South Korean pork soup dish

Dwaeji-gukbap is a South Korean soup especially popular in Busan made with pork, soy sauce, miso, rice wine, sesame oil, and bone broth. The name literally translates to "pork, soup, rice". It is served with various side dishes like rice, salted shrimp, onion, noodle, kimchi, garlic, and green peppers, which all can be added to the soup. It originated during the Korean War in the 1950s as poverty food. It eventually grew in popularity. The dish spread from Busan to the rest of the Gyeongsang province and eventually the rest of the country. However, the dish is not well-recognized outside of Korea.
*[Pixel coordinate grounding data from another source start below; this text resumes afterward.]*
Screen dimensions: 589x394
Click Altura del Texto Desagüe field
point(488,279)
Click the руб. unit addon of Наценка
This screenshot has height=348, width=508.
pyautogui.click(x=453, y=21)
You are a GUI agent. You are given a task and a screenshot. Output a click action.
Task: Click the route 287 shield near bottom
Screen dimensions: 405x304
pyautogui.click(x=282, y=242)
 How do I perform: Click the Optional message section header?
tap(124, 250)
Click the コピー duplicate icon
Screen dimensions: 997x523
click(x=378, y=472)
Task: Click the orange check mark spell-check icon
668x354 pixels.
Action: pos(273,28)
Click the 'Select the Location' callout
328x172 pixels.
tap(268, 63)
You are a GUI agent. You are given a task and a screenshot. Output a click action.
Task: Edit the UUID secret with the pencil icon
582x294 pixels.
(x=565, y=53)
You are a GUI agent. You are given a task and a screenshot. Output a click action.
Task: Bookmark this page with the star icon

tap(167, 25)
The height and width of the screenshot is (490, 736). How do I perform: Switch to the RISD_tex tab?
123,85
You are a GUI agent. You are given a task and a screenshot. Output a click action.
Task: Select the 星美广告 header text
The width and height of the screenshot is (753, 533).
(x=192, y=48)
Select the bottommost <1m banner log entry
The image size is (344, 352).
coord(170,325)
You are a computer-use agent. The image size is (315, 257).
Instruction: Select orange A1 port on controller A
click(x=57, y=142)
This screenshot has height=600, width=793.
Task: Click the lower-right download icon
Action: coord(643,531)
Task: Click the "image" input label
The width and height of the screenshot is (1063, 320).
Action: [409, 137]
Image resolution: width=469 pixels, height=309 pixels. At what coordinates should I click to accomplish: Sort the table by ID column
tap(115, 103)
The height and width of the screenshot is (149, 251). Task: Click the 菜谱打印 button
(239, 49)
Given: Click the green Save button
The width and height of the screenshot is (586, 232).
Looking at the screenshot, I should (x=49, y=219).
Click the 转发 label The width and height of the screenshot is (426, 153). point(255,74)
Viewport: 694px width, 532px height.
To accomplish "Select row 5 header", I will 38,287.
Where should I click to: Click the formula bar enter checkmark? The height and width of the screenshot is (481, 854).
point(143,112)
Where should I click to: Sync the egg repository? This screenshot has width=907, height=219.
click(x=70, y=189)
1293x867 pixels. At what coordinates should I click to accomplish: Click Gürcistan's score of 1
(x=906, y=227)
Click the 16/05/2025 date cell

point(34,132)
Busan has a street named after the dish, where there are dozens of restaurants that serve dwaeji-gukbap. These days it is often eaten while drinking liquor. It is also thought to be beneficial for women recovering from childbirth. The soup is enjoyed all year round (but particularly in winter) and at any time of the day. Many establishments that serve the dish are open from morning to night, with some even open 24 hours.

== History ==
Historically, the people of Busan made clear soup from meat, and they would commonly add rice to the broth. However, dwaeji-gukbap itself, originated during the 1950s when North Korean refugees fled south during the Korean War. The refugees were unable to afford meat, so they used pork bones discarded by the U.S. military. They may have also used beef. Initially, the dish was simply broth, rice, and meat slices in a single bowl. Over time, the dish was influenced by other regions, as people who arrived from other parts of the country settled in Busan. The salted shrimp that often accompanies the dish originated from the north, whereas the chive salad and spicy seasoning originated in Busan.

== Preparation ==
The preparation of the soup is labor intensive, requiring lots of time to make. First, pork bones are boiled in water for hours, resulting in a milky white broth. However, three versions of broth exist overall: cloudy, translucent, and clear. Cloudy broth is made from boiling pork bones, translucent broth is made from boiling the pig's head and intestines, and clear broth is made from boiling only the meat. Different cuts of meat are then added to the pot before serving. It is served various with sauces, garnishes, and side dishes. Variations exist in the exact preparation. It can be served with rice either already in the soup or on the side, and it can also be served with noodles. Other accompaniments like green onions, fermented shrimp, red pepper paste, white onions, garlic, and different types of kimchi, can also be added.

== Health benefits ==
It is thought that the soup is beneficial for women in the postpartum period. Also, it is consumed during times of illness and hangovers. The dish may help health conditions due to its high amount of nutrients like calcium and protein.